Changes to the HGV testing system designed to address a shortage of drivers are a risk to road safety, the Road Haulage Association has said.
The UK has an estimated shortfall of 90,000 lorry drivers, a problem that has worsened after Brexit and Covid.
On Friday, the UK government announced plans to encourage more new drivers on to the road by freeing up to 50,000 HGV test slots.
It insisted the streamlined process would not affect HGV driving standards.
The changes are part of a plan to address widespread supply chain issues caused by the driver shortage, which has hit a range of sectors including food, drink and medicines.
Lorry driver shortages have been blamed on EU workers leaving the UK following Brexit as well as during the pandemic and tax changes making it more expensive for drivers from elsewhere in Europe to work or be employed in the UK.
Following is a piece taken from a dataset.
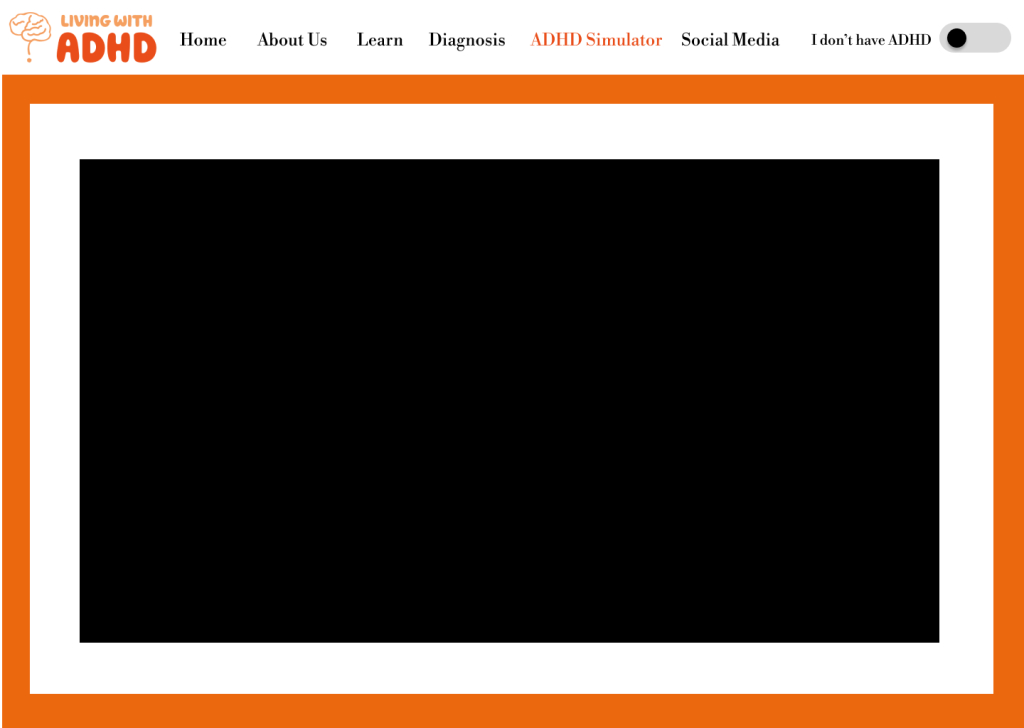Image resolution: width=1024 pixels, height=728 pixels.
Task: Click the 'Living With' logo text
Action: [106, 20]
There have also been complaints about a backlog of driver tests.
UK Transport Secretary Grant Shapps told the House of Commons last week the government would now overhaul regulations to boost capacity, meaning:
- Car drivers will no longer need to take a separate test to tow a trailer or caravan, allowing roughly 30,000 more HGV tests to be conducted every year
- Tests will be made shorter by removing several elements and having them tested separately by a third party
- Drivers will be able to get a licence to drive an articulated vehicle without first getting one for a smaller vehicle, making around 20,000 more HGV driving tests available every year.
Mr Shapps said the changes, which still need to be approved by parliament, would generate additional test capacity "very rapidly".
He added: "These changes will not change the standard of driving required to drive an HGV, with road safety continuing to be of paramount importance."
In a statement, he added that the UK government had already delivered 50% more tests than had been available before the pandemic, and that these changes would mean an extra 50,000 each year.
However, the Road Haulage Association (RHA) is concerned that changes like removing the reversing manoeuvre from the test - which makes it shorter - and assessing it separately is a step backwards when it comes to safety.
Brian Kenny from the RHA said: "According to HSE, there's about seven people knocked down and killed in yards each year with vehicles reversing.
"I think it is a step back. More than one person is one too many, as far as we're concerned.
"Going forward on the roads should be assessed and should be tested. It's equally important to test properly how an individual reverses and manoeuvres off the road."
Andrew Malcolm, chief executive of the Malcolm Group, was also sceptical, saying the new regulations would result in people who had sat a single test being allowed to drive the largest articulated lorries.
Mr Malcolm told the BBC: "In principle, I can understand what they've done, to try to unlock test dates.
"However, I am seriously concerned about the safety aspect. I think they've cut far too much out the process of the test - that's my biggest worry."
The bulk of the additional capacity will come from another change with implications beyond the world of HGVs - car drivers no longer needing to sit a test to tow a caravan or trailer.